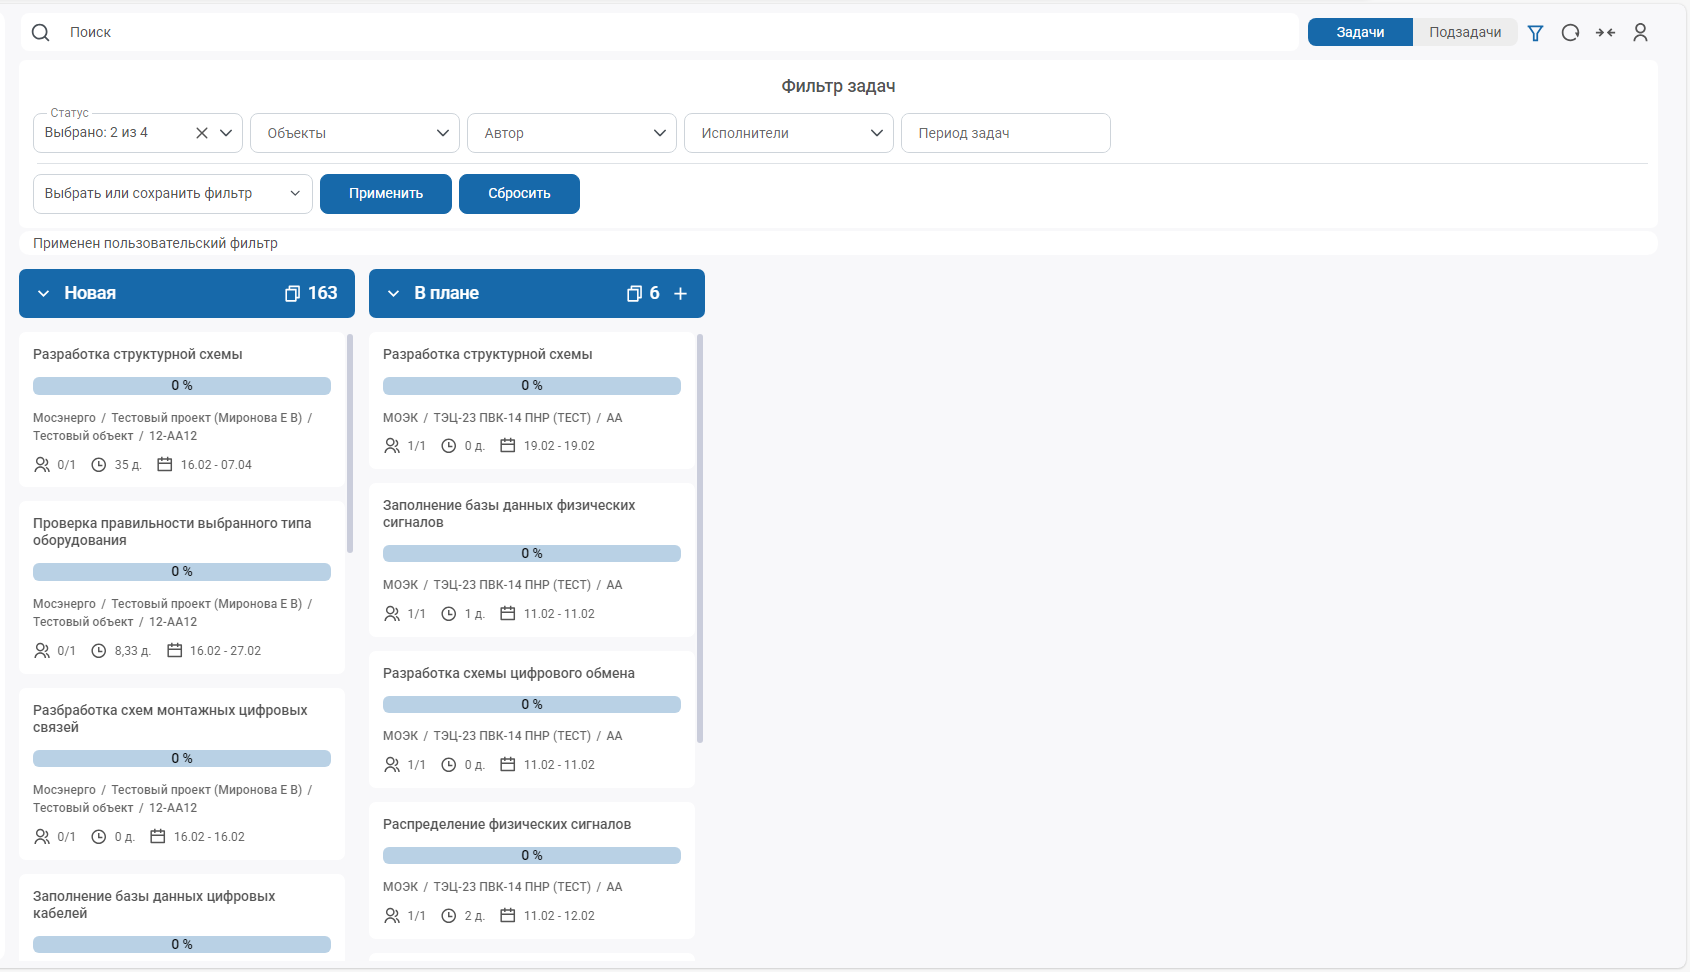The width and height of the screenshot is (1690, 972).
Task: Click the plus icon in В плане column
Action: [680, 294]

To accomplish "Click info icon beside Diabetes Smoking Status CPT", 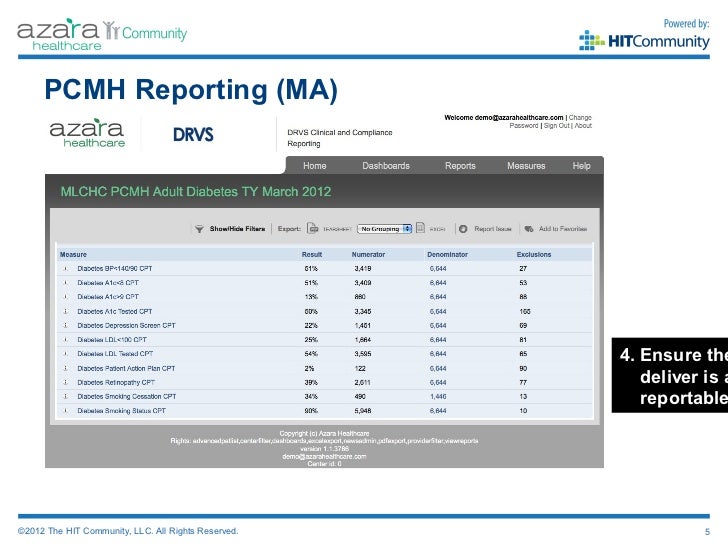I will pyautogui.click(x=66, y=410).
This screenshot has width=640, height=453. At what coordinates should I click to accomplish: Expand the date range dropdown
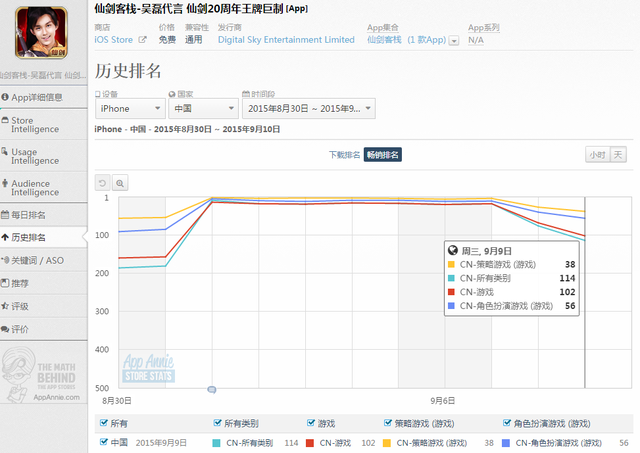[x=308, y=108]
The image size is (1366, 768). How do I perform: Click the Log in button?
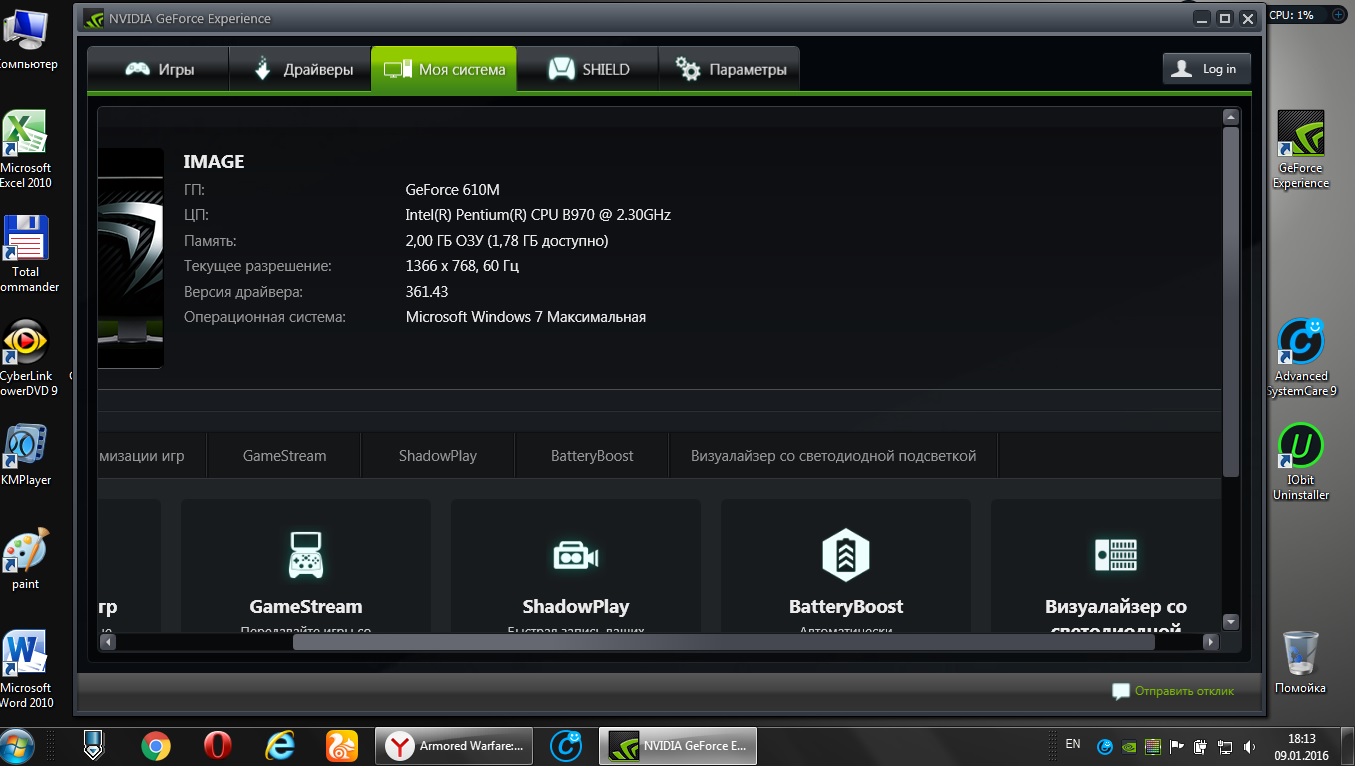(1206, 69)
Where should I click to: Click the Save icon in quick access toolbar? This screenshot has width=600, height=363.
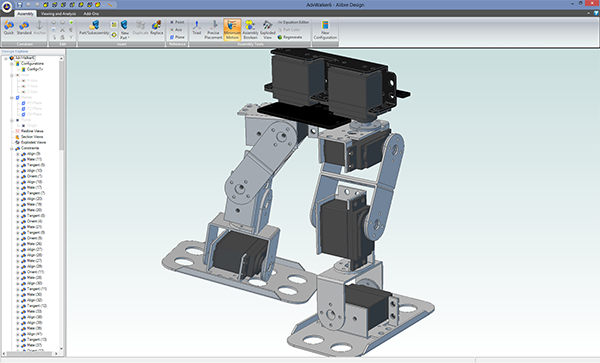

○ ○ ○

Set out everything from the line containing "The image size" down to the end of the material as a numbered list. Skip blank lines and leave the pictures out.

* _Complete response_
1. The image size is (1366, 768). How do I perform: Click the Log in button?
2. (1206, 69)
3. Where should I click to: Click the Save icon in quick access toolbar? This screenshot has width=600, height=363.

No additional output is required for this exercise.